Calculation of UL-LOS

Previous research defined UL-LOS as the percentage of clinically admitted patients with an actual hospital stay that was more than 50% longer than expected.2 The expected LOS was estimated by indirect standardisation based on age, main diagnosis and main procedure.2 First, all International Disease Classification, 10th version (ICD-10) diagnostic codes were categorised into 54 diagnostic groups, and procedure codes were categorised into 40 procedure groups. These diagnostic and procedure groups are specifically developed for the calculation of the expected LOS. Next, the diagnostic groups and procedure groups were merged into 172 morbidity classes. The morbidity classes are unique combinations of diagnoses and procedures and mainly intend to divide patients with or without procedures in different groups. Then, on the basis of six age categories (0, 1–14, 15–44, 45–64, 65–79, ≥80 years), the morbidity classes and the first three digits of the ICD-10 diagnostic codes, the mean LOS was calculated for each combination of these variables (figure 2).1 This resulted in 39 063 cells with specific patient characteristics, hereinafter referred to as patient categories.

Figure 2

Determination of the expected length of stay.

For each patient, the expected LOS was calculated as the mean LOS of the patient category with the same patient characteristics in the previous year. If there was no mean LOS available for a patient, because this type of patient did not occur in the previous year, the actual LOS was used as expected LOS.

Furthermore, patients who died in the hospital, stayed in hospital for 100 days or longer or whose country of residence was not the Netherlands were excluded from the UL-LOS indicator. Patients with a LOS of 100 days or longer are excluded from the calculation of the expected LOS as these patients are outliers and therefore have a large influence on this calculation. Patients with country of residence outside the Netherlands were excluded from the indicator as these patients often differ in their reason for hospitalisation and are therefore not comparable to Dutch patients. For example, these patients are often admitted as acute admissions.

Data

We used patient data from the National Basic Hospital Care Registration (LBZ, Landelijke Basisregistratie Ziekenhuiszorg) to perform a cross-sectional study. For our study, we extracted all clinical hospital admissions from the year 2013 from all Dutch hospitals that participated in the LBZ. These data are routinely registered by hospitals and provide data from 87 hospitals in the Netherlands. It contains all hospital admissions from these hospitals, including medical data about their diagnosis, treatment and hospital stay and patient characteristics such as age and gender. The data used in this study are fully anonymised and publicly available for researchers via Remote Access to Statistics Netherlands (Centraal Bureau voor de Statistiek (CBS)). We had permission of all hospitals to use the data anonymously.

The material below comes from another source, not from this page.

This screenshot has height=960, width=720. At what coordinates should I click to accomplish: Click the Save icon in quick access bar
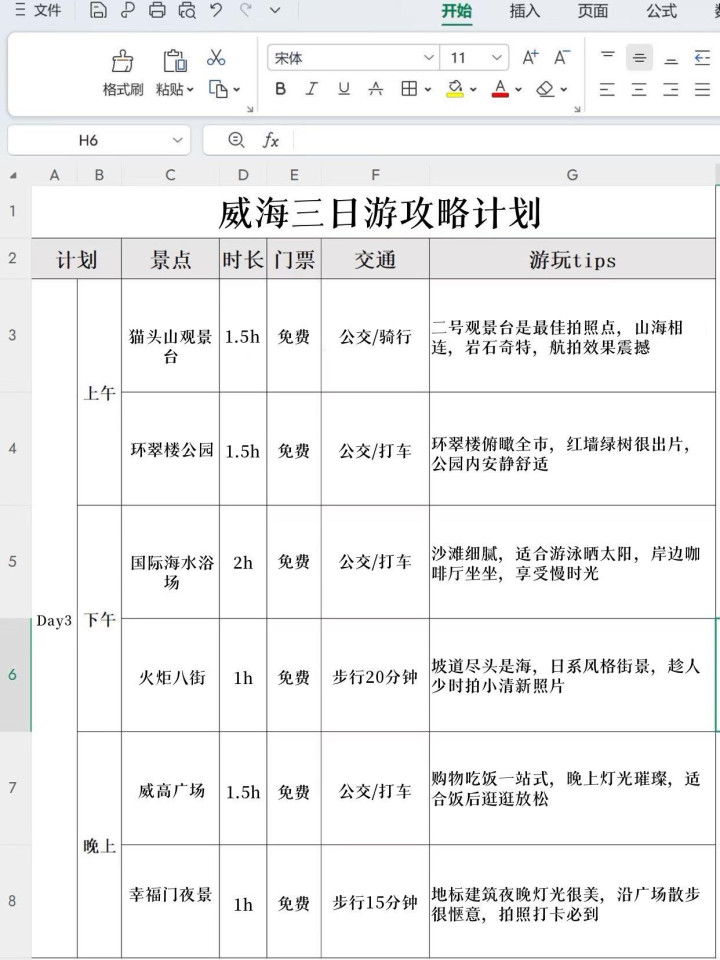(97, 11)
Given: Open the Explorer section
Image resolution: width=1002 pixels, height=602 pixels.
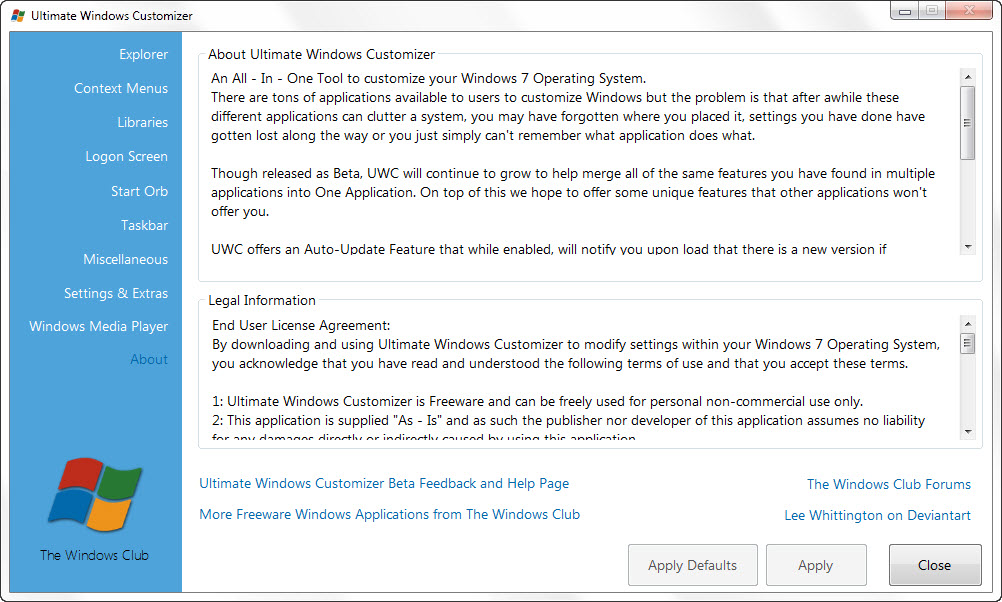Looking at the screenshot, I should click(143, 54).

The analyses were performed using the statistical package R (V.3.1.1).

Patient and public involvement

Patients were not involved in the design or the planning of this study. We only used data about hospital admissions provided by the hospitals.

Analysis

Characteristics of the hospital admissions in the LBZ

We first examined the characteristics of the LBZ data. We determined the number of patients that died in the hospital and the number of patients with an LOS of 100 days or longer and excluded them from the analyses (figure 3). We also examined whether there is a difference in the occurrence of these patients between university hospitals and other hospitals.

Figure 3

Flowchart: patients who died in hospital or had a length of stay (LOS) of 100 days or longer across different hospital types.

Unique patients for different types of hospitals

Next, we determined which types of patients, based on age, main diagnosis and main procedure are treated only in university hospitals or only in other hospitals. The UL-LOS is already calculated separately for university hospitals and other hospitals for these unique patient groups. This is because these patients have an expected LOS only based on either patients from university hospitals or other hospitals. Therefore, it is unlikely that the indicator would improve for these unique groups of patients by taking more patient characteristics into account. These patient groups, including 25 210 patients, were thus excluded from the analysis to determine which additional patient characteristics should be taken into account in the model.

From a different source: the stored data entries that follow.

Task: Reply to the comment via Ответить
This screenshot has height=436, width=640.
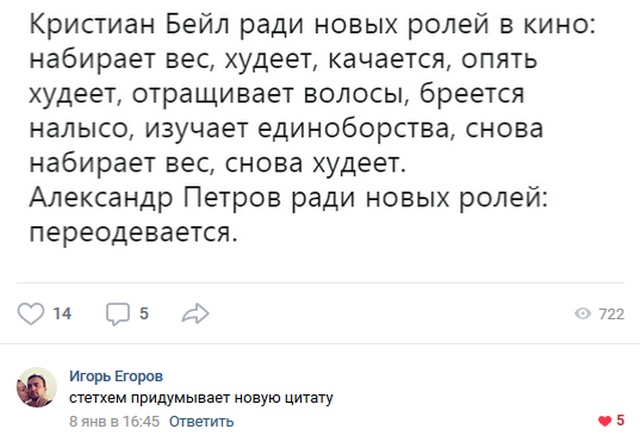Action: 202,421
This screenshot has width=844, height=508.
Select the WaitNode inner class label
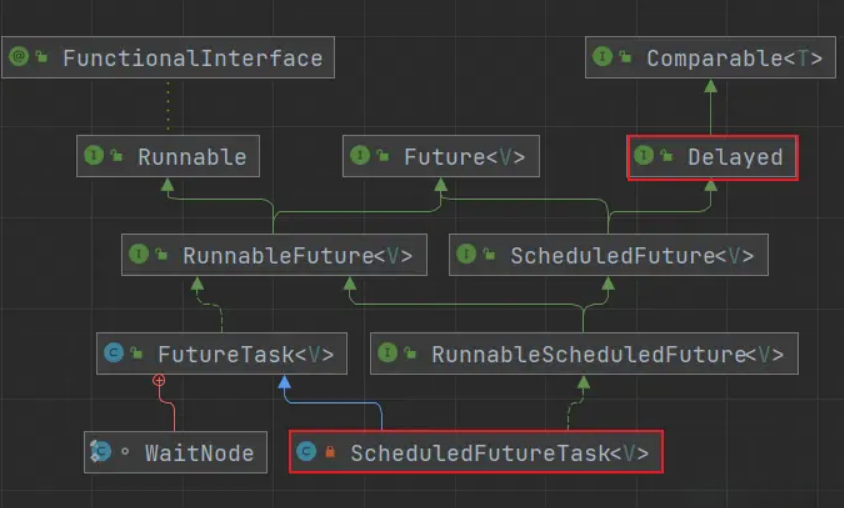(199, 454)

Matching patients for different types of hospitals

The higher percentage of UL-LOS patients in university hospitals might be caused by correcting insufficiently for differences in patient characteristics of patient groups that are treated in both types of hospitals. To investigate this, we focused on patient categories that showed a large difference in LOS between university hospitals and other hospitals. We explored whether other patient characteristics differ between university hospitals and other hospitals in these patient categories, which might cause the longer LOS. We selected a small subgroup of patient categories to get insight into the differences in patient characteristics between both hospital types for each different patient category. We took the following patient characteristics into account: gender, socioeconomic status (SES), the detailed primary diagnosis, type of admission (elective or acute admission), source of admission (own home, other hospital, born in this hospital), destination after discharge and Charlson comorbidities.18 Within the Charlson comorbidities, we included all secondary diagnoses that developed before admission and affect treatment or the outcome of treatment. In this way, we could identify other patient characteristics that should be taken into account to calculate the expected LOS, and make a more fair comparison between university hospitals and other hospitals.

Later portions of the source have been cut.